I think not. For starters, despite Trump’s recent policy reversals, uncertainty remains high, feeding fears that business and household confidence will suffer, slowing growth over time. Moreover, Trump is far from having completed his attempted trade negotiations and is nowhere closer to his stated goal of balancing the United States’ external account.
So large-scale an undertaking would require the world’s major powers to adjust their own savings-investment patterns and relationships vis-à-vis the US. Getting that to happen would entail an extraordinarily painful exercise, assuming it is possible at all.
Lastly, the Trump administration’s agenda needs to be considered in the deeper context of what the French economist and historian Arnaud Orain calls “finitude capitalism.” Orain distinguishes “between an open world carrying a promise of all-round and unlimited enrichment (for states, private companies, or individuals) and an ideology which argues the opposite – that the world is finite, that natural resources and global exports are in limited quantity, which entails that overall enrichment is limited, and even impossible.”

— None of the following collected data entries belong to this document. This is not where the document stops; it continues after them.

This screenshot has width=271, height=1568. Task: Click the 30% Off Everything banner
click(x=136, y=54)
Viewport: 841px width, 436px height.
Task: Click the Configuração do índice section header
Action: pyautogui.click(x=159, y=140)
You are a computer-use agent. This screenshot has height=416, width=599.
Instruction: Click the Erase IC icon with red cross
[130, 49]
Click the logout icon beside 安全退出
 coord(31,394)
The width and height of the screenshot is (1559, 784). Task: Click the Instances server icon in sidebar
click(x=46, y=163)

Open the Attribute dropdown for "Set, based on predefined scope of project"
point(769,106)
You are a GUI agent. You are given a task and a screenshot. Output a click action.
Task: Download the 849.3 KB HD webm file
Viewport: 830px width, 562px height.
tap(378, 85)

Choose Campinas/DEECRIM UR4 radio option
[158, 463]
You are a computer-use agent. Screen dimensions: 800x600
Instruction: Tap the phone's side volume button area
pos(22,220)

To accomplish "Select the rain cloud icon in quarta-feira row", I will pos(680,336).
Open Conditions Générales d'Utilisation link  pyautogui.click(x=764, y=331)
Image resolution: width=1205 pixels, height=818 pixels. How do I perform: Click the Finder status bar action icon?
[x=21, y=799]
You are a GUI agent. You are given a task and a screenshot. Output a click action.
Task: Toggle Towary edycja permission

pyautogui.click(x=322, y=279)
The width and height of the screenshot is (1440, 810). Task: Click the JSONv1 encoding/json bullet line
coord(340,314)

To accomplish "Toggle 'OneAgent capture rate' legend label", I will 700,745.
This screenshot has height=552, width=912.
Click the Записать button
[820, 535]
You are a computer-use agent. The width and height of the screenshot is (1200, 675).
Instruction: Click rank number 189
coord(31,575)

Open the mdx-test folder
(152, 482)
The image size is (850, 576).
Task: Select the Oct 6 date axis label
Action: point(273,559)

When the outside world seems to present fewer opportunities than risks, it becomes necessary to defend one’s territory. But if the economic system becomes less optimised and efficient as a result of this, so be it.
In any case, faced with continuing uncertainty and the threat of persistent inflationary pressures, all eyes will be on central banks. The US Federal Reserve has adopted a wait-and-see attitude as it monitors the effects of Trump’s trade war, and the European Central Bank is already signaling that the new uncertainty will drag down economic growth.
With major countries closing in on themselves, the global economy is being reshaped before our eyes. It is reasonable to expect less efficient management and less diverse supplies to push up prices and therefore interest rates.
Though attention inevitably will shift from demand to supply, the objective for monetary policy will remain the same: to anchor inflation expectations at a “sufficiently low level,” and to adopt a policy for bringing inflation back to the target rate in the medium term. The challenge, then, is twofold: in addition to keeping inflation expectations low, central banks will need to acquire analytical agility and new tools to stay on top of an ever-changing situation. In such an uncertain environment, forward guidance cannot be overly precise. Instead, a multi-scenario approach (a departure from the current practice) will ultimately provide more relevant information to all economic actors.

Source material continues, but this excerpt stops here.